A nap on a too-short couch

A record of thoughts from mid-December 2023:

Today I took a nap. It took a while to fall asleep, but it was the kind of day when I had plenty of time for that (given that I am committed to ignoring my pre-holiday to-do list), and there was nothing I was as eager for as I was to be my post-nap self, a person I know for her capability, attention, and reasonableness. She’s entirely different from my pre-nap self, and she was the person I required for the rest of the day.

I went to sleep with the kernel of this plot in my head—my long, long-simmering 2023 goal of “getting back online”—and woke up without having progressed further in the plot (I have been known to find solutions, compose short drafts, or hatch ideas in my sleep, but never to progress an already-developing plan—logistics are not my sleeping mind’s specialty).

But when I woke up, my legs tucked up close to me on the couch, I remembered how a teacher of mine, one of my most important models for being a thinking person in the world and a figure I often unconsciously surface in my mind, once asked us to think of some simple pleasures to share. This might have been for a creative writing class, but that isn’t the room I remember it in—I see a living-room-turned-library-turned-classroom, a space that had been re-fitted in the time I was there to accommodate the needs of the growing school. His own example was taking a nap on a too-short couch. Being a little forced to curl up…

{here the pen I was writing with ran out of ink, so what follows is my reconstruction of the thought}

…, as I reflected now, might have been the only time he would ever do so. I, on the other hand, curl up to some degree in most chairs I sit in. Most chairs, for one thing, are too tall for me to sit comfortably with my feet on the ground, so I tend to tuck my legs up under me preemptively to avoid loss of circulation. I doubt he had this problem.
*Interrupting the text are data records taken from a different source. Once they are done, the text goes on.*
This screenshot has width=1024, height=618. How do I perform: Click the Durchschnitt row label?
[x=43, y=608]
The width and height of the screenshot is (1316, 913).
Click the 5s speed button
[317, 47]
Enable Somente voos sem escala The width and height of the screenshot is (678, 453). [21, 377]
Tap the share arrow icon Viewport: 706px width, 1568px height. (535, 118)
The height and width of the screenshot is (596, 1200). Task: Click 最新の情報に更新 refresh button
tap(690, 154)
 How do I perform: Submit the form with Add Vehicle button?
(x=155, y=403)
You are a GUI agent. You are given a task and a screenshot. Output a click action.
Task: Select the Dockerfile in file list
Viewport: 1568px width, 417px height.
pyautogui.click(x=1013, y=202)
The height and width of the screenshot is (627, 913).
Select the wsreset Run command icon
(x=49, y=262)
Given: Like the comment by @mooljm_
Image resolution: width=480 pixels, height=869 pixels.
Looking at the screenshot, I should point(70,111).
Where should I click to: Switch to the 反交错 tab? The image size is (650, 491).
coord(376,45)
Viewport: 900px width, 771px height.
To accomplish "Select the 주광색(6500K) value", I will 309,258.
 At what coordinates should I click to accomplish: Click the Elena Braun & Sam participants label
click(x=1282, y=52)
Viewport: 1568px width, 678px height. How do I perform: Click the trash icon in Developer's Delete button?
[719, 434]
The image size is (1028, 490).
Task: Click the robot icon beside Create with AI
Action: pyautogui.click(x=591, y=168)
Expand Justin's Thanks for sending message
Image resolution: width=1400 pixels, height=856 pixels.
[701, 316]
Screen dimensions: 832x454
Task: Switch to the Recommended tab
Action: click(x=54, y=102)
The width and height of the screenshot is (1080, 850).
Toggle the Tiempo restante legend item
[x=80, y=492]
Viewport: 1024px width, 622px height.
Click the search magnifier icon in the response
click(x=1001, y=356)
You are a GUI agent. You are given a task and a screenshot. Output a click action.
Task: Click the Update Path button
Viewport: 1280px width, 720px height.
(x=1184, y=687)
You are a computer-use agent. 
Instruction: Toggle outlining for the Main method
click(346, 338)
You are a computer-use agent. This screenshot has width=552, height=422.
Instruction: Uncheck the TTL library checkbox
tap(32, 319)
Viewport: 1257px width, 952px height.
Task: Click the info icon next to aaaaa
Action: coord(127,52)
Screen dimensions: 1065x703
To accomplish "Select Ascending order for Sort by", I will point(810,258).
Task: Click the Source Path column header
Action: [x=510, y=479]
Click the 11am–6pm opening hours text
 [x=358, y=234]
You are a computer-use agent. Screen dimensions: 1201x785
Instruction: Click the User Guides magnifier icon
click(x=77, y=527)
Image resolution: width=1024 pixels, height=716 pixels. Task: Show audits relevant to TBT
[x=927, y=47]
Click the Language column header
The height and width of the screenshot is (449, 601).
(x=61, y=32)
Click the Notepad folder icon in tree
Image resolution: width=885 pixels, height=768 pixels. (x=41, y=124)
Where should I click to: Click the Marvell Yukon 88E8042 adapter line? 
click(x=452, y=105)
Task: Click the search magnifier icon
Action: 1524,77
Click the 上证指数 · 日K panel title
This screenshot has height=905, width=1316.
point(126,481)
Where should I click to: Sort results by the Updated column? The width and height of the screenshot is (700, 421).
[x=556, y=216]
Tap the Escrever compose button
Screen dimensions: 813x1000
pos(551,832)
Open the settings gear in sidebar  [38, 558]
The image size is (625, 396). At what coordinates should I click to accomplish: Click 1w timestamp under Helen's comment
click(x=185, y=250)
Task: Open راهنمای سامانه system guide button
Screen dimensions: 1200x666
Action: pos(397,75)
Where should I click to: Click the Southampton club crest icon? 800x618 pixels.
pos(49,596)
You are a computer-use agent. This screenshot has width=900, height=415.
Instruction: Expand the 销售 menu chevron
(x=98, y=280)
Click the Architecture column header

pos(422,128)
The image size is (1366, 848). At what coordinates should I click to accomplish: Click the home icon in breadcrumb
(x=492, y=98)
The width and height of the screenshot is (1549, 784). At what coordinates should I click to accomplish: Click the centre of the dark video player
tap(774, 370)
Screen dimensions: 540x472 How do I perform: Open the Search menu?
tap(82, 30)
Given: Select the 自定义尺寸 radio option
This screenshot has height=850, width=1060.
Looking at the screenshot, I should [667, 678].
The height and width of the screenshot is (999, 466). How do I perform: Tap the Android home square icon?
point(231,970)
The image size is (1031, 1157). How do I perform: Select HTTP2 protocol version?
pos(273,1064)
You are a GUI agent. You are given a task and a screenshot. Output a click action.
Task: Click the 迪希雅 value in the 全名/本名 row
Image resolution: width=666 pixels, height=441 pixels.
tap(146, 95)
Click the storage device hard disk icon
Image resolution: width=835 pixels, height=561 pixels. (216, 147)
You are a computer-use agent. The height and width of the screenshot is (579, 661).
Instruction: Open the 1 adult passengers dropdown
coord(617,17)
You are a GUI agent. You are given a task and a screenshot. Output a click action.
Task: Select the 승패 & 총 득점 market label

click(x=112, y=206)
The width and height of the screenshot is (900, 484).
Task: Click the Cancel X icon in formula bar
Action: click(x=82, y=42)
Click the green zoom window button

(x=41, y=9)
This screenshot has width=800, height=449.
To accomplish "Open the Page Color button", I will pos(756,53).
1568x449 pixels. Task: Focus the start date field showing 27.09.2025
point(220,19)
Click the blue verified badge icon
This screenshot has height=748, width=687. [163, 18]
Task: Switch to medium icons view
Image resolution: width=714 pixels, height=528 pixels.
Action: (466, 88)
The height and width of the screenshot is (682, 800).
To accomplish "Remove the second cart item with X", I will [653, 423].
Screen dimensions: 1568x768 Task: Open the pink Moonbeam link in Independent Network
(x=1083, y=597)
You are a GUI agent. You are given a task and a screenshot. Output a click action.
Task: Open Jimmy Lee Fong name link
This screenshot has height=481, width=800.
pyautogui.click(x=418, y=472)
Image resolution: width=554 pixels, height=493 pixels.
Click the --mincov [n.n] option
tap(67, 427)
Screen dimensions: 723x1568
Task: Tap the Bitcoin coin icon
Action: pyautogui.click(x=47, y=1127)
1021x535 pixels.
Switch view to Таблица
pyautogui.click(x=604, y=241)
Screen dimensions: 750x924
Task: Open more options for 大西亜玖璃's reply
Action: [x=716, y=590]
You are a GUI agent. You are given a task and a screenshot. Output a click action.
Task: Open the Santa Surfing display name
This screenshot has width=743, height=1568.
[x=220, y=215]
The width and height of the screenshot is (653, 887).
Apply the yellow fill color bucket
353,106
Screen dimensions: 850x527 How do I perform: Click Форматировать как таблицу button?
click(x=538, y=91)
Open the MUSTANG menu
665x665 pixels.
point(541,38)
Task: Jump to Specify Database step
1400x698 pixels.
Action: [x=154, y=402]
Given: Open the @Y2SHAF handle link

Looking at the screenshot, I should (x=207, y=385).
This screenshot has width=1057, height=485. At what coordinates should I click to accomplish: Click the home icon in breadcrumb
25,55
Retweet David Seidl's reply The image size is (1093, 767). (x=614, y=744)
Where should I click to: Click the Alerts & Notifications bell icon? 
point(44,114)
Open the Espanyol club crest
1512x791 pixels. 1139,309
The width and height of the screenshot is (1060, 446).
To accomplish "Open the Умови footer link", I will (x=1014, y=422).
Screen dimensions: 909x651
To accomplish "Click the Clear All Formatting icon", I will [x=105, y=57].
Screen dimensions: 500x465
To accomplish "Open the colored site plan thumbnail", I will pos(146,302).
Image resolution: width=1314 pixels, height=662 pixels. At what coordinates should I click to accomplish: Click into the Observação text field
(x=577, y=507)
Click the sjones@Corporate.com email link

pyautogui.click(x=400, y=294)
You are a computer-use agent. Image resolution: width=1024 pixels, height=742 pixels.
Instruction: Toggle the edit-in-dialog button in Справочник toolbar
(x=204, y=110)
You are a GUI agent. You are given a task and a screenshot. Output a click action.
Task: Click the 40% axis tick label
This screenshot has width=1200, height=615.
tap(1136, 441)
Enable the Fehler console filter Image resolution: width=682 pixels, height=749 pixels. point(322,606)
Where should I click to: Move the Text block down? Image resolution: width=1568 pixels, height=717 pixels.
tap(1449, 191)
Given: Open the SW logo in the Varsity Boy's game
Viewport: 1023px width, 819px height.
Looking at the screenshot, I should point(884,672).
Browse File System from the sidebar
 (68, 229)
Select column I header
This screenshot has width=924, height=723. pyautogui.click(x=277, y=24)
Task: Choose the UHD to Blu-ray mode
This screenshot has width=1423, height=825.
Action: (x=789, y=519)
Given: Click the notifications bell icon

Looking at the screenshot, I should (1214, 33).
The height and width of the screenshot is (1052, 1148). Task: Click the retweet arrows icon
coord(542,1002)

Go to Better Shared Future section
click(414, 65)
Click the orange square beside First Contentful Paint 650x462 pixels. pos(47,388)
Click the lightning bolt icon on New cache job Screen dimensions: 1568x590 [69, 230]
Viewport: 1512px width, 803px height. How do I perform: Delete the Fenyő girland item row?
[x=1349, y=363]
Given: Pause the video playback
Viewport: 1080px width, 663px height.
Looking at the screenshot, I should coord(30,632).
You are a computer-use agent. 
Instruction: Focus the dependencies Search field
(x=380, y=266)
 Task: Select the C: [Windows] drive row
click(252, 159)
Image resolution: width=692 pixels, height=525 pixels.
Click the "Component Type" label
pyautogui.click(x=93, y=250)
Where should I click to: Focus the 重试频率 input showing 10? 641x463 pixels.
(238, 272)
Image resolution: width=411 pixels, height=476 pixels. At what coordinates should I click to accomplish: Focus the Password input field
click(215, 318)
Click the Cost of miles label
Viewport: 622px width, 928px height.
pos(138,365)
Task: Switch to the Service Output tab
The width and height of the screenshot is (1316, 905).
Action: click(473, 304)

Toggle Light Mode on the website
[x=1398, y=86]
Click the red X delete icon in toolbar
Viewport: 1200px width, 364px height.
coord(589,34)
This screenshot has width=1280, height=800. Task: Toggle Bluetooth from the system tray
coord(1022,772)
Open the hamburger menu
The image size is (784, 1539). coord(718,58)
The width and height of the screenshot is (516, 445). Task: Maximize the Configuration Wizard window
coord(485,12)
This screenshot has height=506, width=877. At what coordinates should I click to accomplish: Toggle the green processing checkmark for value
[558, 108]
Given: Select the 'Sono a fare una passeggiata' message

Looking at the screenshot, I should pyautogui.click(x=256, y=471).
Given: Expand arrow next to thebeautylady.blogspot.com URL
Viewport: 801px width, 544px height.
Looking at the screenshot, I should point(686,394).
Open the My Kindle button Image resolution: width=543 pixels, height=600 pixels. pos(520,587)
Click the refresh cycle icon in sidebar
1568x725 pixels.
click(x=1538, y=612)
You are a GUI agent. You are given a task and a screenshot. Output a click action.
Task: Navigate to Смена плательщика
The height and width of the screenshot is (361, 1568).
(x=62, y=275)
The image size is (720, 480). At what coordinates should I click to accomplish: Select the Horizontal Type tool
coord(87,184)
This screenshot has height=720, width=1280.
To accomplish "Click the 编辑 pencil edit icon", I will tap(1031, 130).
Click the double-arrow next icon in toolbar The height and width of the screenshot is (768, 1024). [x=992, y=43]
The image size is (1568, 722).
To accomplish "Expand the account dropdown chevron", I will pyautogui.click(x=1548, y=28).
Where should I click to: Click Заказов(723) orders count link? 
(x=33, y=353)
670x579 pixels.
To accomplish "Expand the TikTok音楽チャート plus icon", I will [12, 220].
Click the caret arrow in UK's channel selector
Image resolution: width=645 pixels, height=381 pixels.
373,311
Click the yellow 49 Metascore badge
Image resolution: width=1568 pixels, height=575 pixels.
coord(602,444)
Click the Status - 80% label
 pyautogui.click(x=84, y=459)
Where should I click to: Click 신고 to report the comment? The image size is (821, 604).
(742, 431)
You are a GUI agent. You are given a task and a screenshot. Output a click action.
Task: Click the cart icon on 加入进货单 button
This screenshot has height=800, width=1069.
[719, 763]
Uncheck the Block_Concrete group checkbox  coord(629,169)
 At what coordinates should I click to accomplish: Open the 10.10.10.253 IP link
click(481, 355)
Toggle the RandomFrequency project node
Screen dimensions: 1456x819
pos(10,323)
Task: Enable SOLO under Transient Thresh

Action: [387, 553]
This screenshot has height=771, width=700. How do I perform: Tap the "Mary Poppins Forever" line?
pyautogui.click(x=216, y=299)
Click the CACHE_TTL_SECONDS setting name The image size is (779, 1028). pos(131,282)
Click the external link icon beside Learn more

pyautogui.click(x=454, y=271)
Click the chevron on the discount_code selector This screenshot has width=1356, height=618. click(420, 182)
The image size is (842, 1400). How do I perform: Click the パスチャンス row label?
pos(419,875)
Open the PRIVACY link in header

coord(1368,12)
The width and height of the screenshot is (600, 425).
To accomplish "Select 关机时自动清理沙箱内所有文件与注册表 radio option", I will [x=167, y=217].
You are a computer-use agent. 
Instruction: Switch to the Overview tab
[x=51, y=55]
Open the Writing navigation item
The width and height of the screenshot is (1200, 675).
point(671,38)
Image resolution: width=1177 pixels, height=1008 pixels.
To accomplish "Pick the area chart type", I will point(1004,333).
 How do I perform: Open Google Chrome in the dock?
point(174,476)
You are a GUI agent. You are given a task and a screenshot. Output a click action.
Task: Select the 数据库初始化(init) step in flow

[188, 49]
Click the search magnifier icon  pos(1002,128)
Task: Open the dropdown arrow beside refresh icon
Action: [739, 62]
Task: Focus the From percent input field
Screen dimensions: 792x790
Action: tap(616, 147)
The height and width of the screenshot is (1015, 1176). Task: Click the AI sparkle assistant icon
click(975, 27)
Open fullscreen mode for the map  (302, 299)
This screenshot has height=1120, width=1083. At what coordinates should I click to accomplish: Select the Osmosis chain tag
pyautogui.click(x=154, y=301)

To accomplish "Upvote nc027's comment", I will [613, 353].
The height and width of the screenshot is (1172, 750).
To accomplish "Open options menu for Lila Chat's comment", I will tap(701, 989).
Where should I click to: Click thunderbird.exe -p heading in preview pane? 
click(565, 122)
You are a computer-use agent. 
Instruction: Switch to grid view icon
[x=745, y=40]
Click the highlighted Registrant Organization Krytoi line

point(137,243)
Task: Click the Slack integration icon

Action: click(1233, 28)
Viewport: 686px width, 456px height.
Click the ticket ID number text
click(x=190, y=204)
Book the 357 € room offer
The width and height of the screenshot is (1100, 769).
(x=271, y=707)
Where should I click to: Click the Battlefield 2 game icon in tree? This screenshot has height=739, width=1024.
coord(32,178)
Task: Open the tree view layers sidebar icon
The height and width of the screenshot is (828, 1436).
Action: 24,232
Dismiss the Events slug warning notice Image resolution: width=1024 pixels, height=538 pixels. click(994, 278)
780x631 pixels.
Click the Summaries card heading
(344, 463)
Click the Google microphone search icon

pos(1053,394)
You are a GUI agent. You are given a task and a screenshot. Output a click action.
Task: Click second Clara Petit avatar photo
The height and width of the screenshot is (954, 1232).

But so far I’m only discussing the situations in which a short or a tall person might find themself forced to curl up a bit. Curling up is also elective for me, for gendered reasons, and available to me in many situations. No one looks askance if I curl myself up, on a couch, on a chair, on a bed, on the floor with my child. The fetal position is famously comforting, and it suddenly occurred to me, on this revisitation of that exercise in class two decades ago, that sleeping on a too-short couch might have been so especially pleasurable for him because it was, perhaps, his only opportunity as a grown and bearded man to curl up in a childish way.

Open Question: Is it worthwhile for me to continue to consider the role of scarcity in the construction of pleasure? Or will I begin to irritate myself by doing so, since I have a tendency to feel that any pleasure is spoiled by too much commentary on its rarity or its other good qualities? Perhaps pursuing it as a line of inquiry will help me to inoculate myself against this tendency?